In the early 1980s, Kight moved back to his hometown Columbus, Ohio, set up shop in his grandmother's basement and began building a business devoted to handling payments from consumers electronically.
Fast forward to the present: Kight's Atlanta-based company, Checkfree, now handles more than half of all electronic payments, generating more than $700 million in revenues. BusinessWeek Atlanta Bureau Chief Dean Foust talked to Kight on two occasions recently about his evolution from an admitted "anti-business" jock to one of the pioneers of electronic payments. Edited excerpts follow:
You went to California State University at Bakersfield. What was your major?
I left in '77. I was majoring in philosophy. I liked the opportunity to think as opposed to memorizing and repeating rote information. I argue today that it's a great major for entrepreneurs. At the time, though, I was just searching for a major that would also keep me eligible for the track team. I've joked that my real major was the pole vault. [Laughs].
But I dropped out my senior year when I snapped my hamstring and couldn't run track anymore. I was trying to fill the void of competing so I put on a track meet and held a weightlifting and bodybuilding competition. I rented an auditorium in Bakersfield. One of the people who came was the publisher of a fitness-based bodybuilding magazine. At the end of the day, he offered me a job as editor-in-chief of his magazine. So I took the editorship.
What was the magazine called? Tell us a little about it.
Muscle Digest. I tried to turn the magazine into more of an "everyman" fitness magazine. But I got to meet and become friends with a lot of bodybuilders. I enjoyed spending time and hanging out with Arnold Schwarzenegger. He was one of the most disciplined and aware people I've ever met.
I did that for two years.
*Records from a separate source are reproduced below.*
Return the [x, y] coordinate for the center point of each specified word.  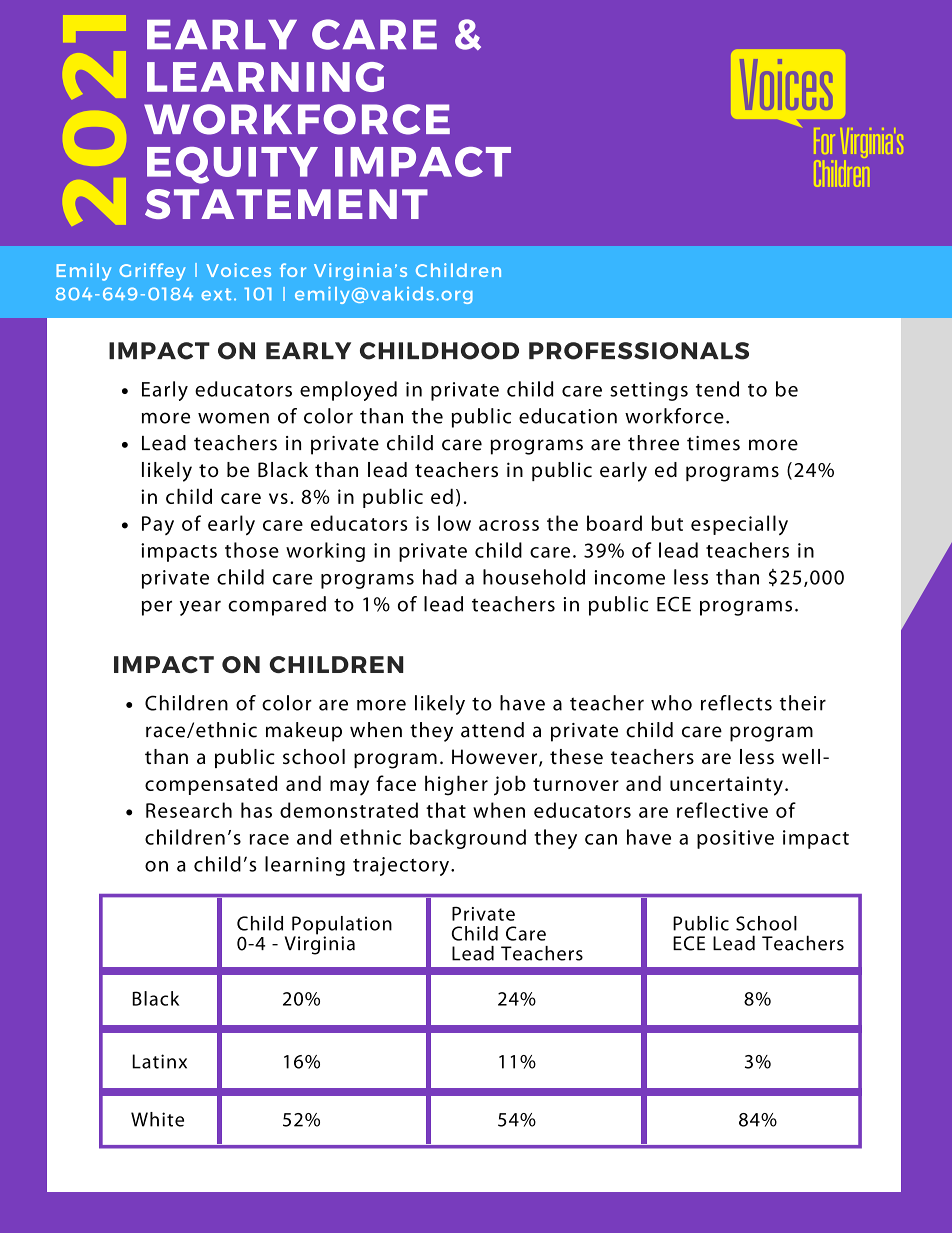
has [256, 810]
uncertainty [726, 786]
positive [735, 839]
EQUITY [232, 165]
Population [342, 926]
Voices [238, 270]
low [454, 523]
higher [456, 785]
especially [739, 525]
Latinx [159, 1061]
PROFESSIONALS [639, 351]
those [252, 550]
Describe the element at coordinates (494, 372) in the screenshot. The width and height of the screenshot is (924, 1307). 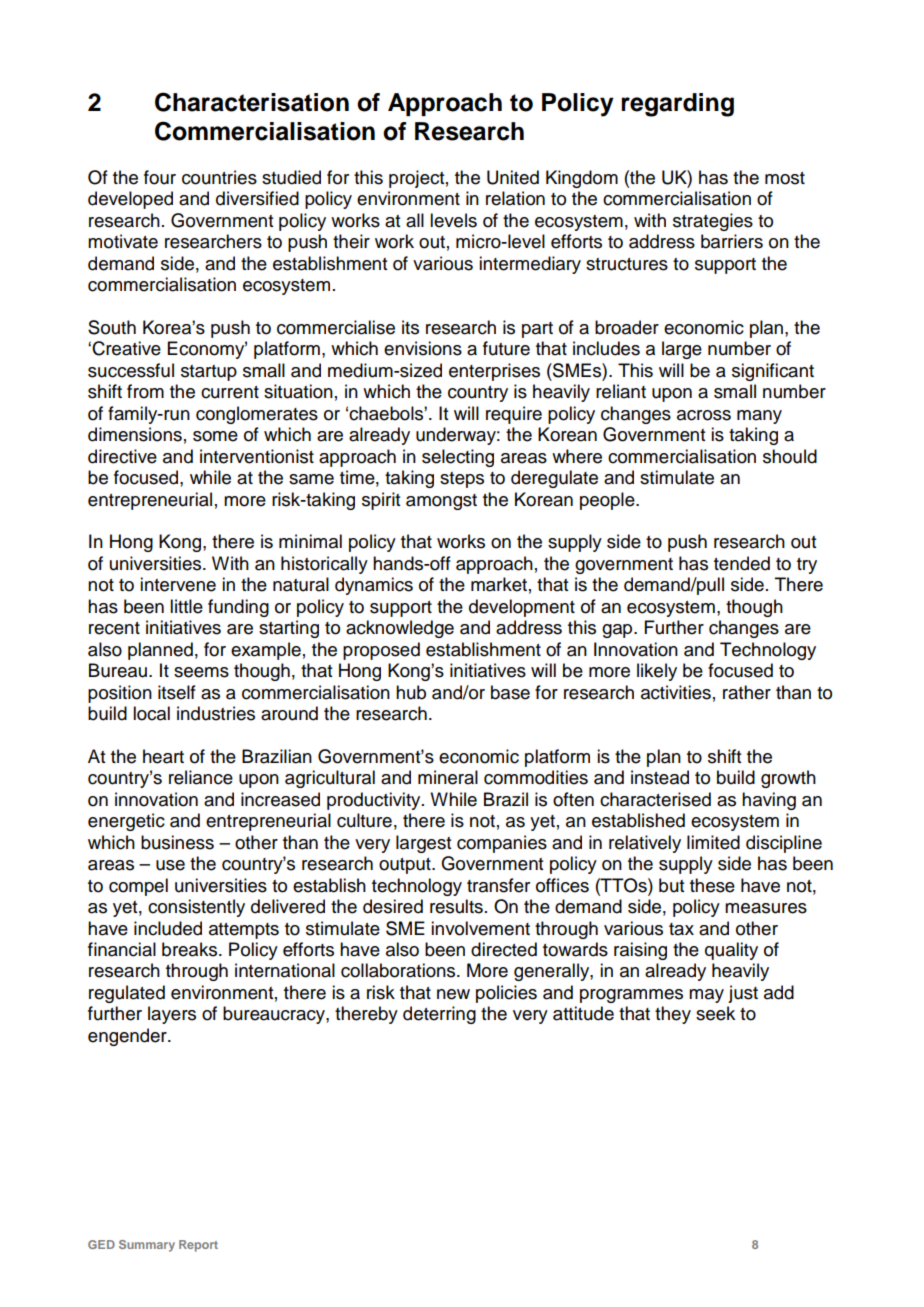
I see `enterprises` at that location.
Then I was hired by the owner of a handful of health clubs [in Texas], to be general manager. State laws had changed the year before and had outlawed high-pressure sales techniques. That's why I was immediately looking for a different way to get payments from club members.
That's where you got the idea for a business that would handle payments electronically?
e just did the deal with a local bank. The health club bought an IBM 5120 and hired a programmer. We changed from charging $250 a year upfront to $75 down and $12 a month. We got a voided check from new members right on the spot, then hand-delivered a tape to the bank. In six months, the health club was profitable on the first day of every month. I said, "This is the business opportunity I'm looking for."
I moved back to Columbus, and set up an office in my grandmother's basement. I needed a place I could live for free. I had about $700 in my checking account when I pulled that U-Haul into her driveway. I didn't spend any money. She bought the food. My office was my late grandfather's workbench, with an old rotary phone.
But you needed a computer, right? How did you get access to one?
I didn't have a computer. But I convinced an apartment manager to let me use his computer if I put his apartments on automatic rent collection. It was an old IBM 5120, the first real tabletop computer. The local IBM office knew this guy who moonlighted as a programmer and he was between moonlighting jobs. I couldn't pay him very much. He was a chain smoker and drank Pepsi with caffeine pills. He programmed so fast if I wasn't there to tell him what I needed, he'd go off in a different direction.
We worked in a basement for seven months. I joked that between that and my grandmother's basement, I never knew what the weather was like in Columbus.
I ran the thing [myself] for the first two years. Then I hired a part-time clerk to help me with data entry. We had several dozen health clubs on the system. I just never spent any money until I had it, so we couldn't expand rapidly. But we had cash flow, so I went to venture capitalists to raise money in '83 and '84. We got turned down 30-some times. Most VCs didn't understand it at all. I still remember a venture capitalist turning me down, and I saw the memo he wrote: "Interesting start-up company by a broken-down ex-jock." [Laughs.]
An attorney in Columbus put us in front of three insurance companies. They understood exactly what we were doing. We did a $3 million deal that carried us up all the way to '88-'89 when we launched our consumer-PC-based business.
What was your real competitive advantage?
It wasn't so much technology as it was just seeing the opportunity and getting there first. But we designed bill pay for the consumer. Banks were trying to design it for the banks.
What kind of reception did you get from banks and other payees? Wasn't the dirty secret in those early days that bill-pay companies like yours were really having to make the payments with paper checks?
We were paying a lot of companies with paper checks. We'd call American Express and say, "You need to let us build an electronic [connection] to your computers." And they said, "Not a chance. You're the 15th institution to tell us the 'checkless society' is around the corner. They were wrong. And who are you?"
At that point we had a couple hundred payments going every day to MCI, AT&T, and others. At one point, we had three post office bags of envelopes we were sending every day to American Express. We tried to eventually build up enough "paper pain." The "paper pain" theory eventually did work.